SteelEye explains that it “provides language detection, transcription, translation, and surveillance in 40+ languages, including risk detection for language switching across written and spoken communications.”

Their AI assistant reduces the communication surveillance alert review process “by 75% through intelligent alert scoring, triaging, and workflow automation.”

SteelEye embeds the ability “to easily tailor alerting criteria to meet specific needs.”

SteelEye’s data controls and governance framework “is designed to ensure the integrity and completeness of data.”

The platform provides a comprehensive audit “of data receipt and processing, with proactive data governance alerts.”

As AI continues to transform industries, its impact on areas “like communications surveillance is highly promising.”

At Regs & Eggs 2024, industry professionals from Baird, PwC, and TD Securities discussed the application of AI in financial services and “how firms can effectively navigate AI in crucial areas like communications surveillance.”

Overall, there is a positive outlook “for the role of AI in financial services.”

In particular, there is a view that AI and large language models (LLMs) can drive efficiencies, increase productivity, and “enhance risk detection in communications surveillance.”

However, to fully realize these benefits, several key considerations must be carefully addressed.

According to a blog post by SteelEye, one of the most interesting “aspects of AI and LLMs is their ability to optimize processes in communications surveillance.”

For example, many financial firms today simply “cannot review all call activity and work through the entire alert queue.”

With AI-powered surveillance, firms can move from “monitoring a proportion of communications activity to monitoring 100% of it.”

Consequently, many people believe the technology will “not only help firms streamline the review process and reduce false positives but also identify more bad actors.”

This can allow firms to “reduce administrative tasks and free up resources for higher-level work, resulting in improved job satisfaction and reduced compliance fatigue.”

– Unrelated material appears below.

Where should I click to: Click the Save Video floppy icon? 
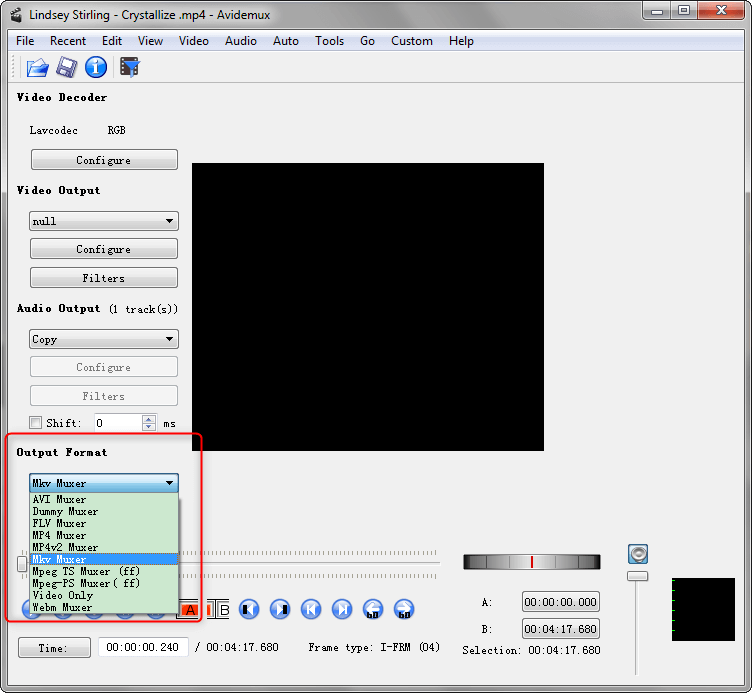pos(66,68)
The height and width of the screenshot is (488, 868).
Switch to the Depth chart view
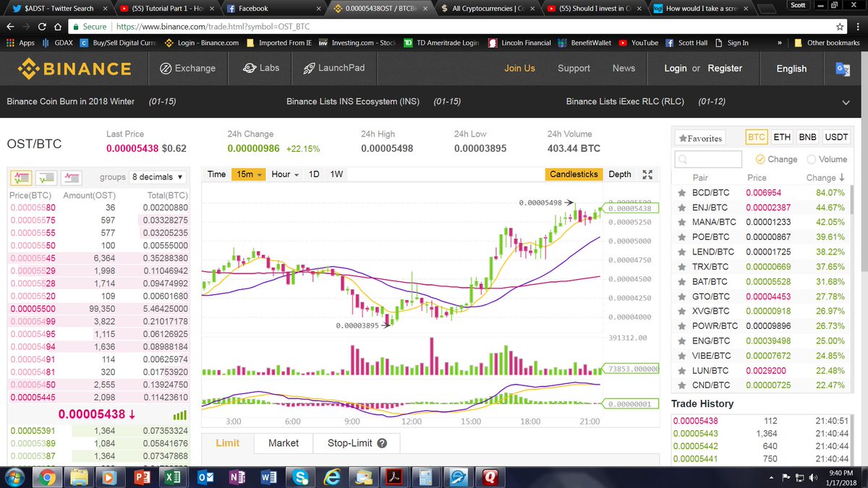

The use of AI and LLMs can also “enhance risk detection accuracy in communications surveillance and help detect not only financial risks such as market abuse but also non-financial risks like culture and conduct issues.”

Voice surveillance stands out as “a particularly promising application of AI.”

AI’s ability to understand and alert “on multiple languages, even during language switching, is a game-changer. AI models equipped with LLMs can seamlessly handle these transitions, ensuring that no details of the conversations are missed due to language changes.”

Moreover, LLMs excel at processing different contexts of language use.

This is particularly powerful when considering voice.

People typically communicate differently in spoken language “compared to written text, often using colloquialisms, slang, and informal phrases.”

Then there are the complexities of accents.

Effective AI systems can distinguish and “understand these nuances, providing a more accurate and comprehensive analysis of communications.”

This contextual intelligence is vital for identifying risks “that might be overlooked in traditional surveillance methods but is, of course, dependent on accurate and precise voice transcription.”

Voice transcription technology has also benefitted “from the evolution of AI, where systems are now better able to understand voice and convert it to text.”

This is foundational to effective voice surveillance.

However, while most vendors tout high precision-recall and accuracy rates, “it is essential that firms verify these claims through testing.”

A recommended approach is to “conduct manual reviews of vendor transcriptions.”

This involves taking a sample of calls, running them “through the vendor’s software, and then comparing the AI-supported transcripts with those produced manually by analysts.”